It extends to the whole of India and is applicable to every factory and to every other
establishment where 20 or more workmen are employed on any day during an accounting
year.
The Act has laid down a detailed procedure for calculating the amount of bonus payable to
employees.
An employee shall be disqualified from receiving bonus under this Act, if he is dismissed
from service for fraud; or riotous or violent behaviour while on the premises of the
establishment; or theft, misappropriation or sabotage of any property of the establishment.
Every employee shall be entitled to be paid by his employer in an accounting year, bonus,
in accordance with the provisions of this Act, provided he has worked in the establishment
for not less than thirty working days in that year.
The Payment of Bonus Act, 1965 provides for payment of bonus to persons employed in
certain establishments on the basis of profits or on the basis of production or productivity
and for matters connected therewith.
The purpose of payment of bonus is to bridge the gap between wages paid and ideal of a
living wage.
12.7 Keywords
Accounting Year: An accounting year is a twelve (to eighteen) month period over which a
company's accounts are calculated.
Adjudication: Adjudication is a procedure for resolving disputes without resorting to lengthy
and expensive court procedure.

## PROVIDED MATERIAL

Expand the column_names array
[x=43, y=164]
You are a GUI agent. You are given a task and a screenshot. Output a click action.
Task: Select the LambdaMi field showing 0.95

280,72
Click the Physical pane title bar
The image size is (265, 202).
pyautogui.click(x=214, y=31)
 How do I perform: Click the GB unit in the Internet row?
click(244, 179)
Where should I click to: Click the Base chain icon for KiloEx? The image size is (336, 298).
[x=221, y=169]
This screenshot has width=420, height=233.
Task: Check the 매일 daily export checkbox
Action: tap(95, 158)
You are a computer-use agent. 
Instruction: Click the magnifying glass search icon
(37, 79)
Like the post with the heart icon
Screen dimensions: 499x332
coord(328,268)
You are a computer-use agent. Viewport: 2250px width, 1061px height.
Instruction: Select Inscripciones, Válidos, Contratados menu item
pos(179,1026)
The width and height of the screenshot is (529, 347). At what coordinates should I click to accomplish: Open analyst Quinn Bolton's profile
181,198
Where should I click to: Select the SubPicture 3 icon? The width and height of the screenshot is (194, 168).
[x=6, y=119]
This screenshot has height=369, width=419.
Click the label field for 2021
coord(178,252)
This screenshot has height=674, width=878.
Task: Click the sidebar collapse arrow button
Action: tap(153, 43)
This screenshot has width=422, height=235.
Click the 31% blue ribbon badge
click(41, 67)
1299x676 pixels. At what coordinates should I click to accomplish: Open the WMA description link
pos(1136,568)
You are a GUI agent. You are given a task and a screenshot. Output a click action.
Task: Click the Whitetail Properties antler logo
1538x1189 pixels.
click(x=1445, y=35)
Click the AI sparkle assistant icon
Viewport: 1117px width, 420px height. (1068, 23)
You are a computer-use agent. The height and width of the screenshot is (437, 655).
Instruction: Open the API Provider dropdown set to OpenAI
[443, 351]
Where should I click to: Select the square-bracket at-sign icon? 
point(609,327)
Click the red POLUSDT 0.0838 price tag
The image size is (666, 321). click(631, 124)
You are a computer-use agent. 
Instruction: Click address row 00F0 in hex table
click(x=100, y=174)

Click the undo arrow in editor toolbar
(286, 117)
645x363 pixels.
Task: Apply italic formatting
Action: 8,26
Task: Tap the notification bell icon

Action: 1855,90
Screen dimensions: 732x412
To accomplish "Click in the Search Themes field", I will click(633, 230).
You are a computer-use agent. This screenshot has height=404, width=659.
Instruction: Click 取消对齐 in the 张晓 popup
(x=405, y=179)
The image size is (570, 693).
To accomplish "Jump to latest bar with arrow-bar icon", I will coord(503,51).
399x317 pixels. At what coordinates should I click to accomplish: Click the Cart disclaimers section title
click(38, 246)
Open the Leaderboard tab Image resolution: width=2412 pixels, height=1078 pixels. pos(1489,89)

## GIVEN EXERCISE A
In the passage on the Payment of Bonus Act, what reason is given for paying bonus to employees? Answer in one to three sentences.
## GIVEN EXERCISE B
Continue the passage on the Payment of Bonus Act after its final sentence.

## TASK RESULT A
Bonus is paid to bridge the gap between the wages employees actually receive and the ideal of a living wage.

## TASK RESULT B
Allocable Surplus: Allocable Surplus means; In relation to an employer, being a company (other
than a banking company) which has not made arrangements prescribed under Income Tax Act
for the declaration an payment of dividend in accordance with section 194 of that Act, 67% of
such available surplus in an accounting year.
Bonus: A bonus payment is usually made to employees in addition to their base salary as part of
their wages.
Direct Tax: A tax, such as income tax, that is levied on the income or profits of the person who
pays it, rather than on goods or services.
Disqualification: The action of disqualifying or the state of being disqualified.
Gross Profits: Gross Profit or sales profit is the difference between revenue and the cost of
making a product or providing a service, before deducting overhead, payroll, taxation, and
interest payments.
Inspectors: An official employed to ensure that official regulations are obeyed, especially in
public services.
Net profit: The profits after expenses not included in the calculation of gross profit have been
paid.
Offences: A breach of a law or rule; an illegal act.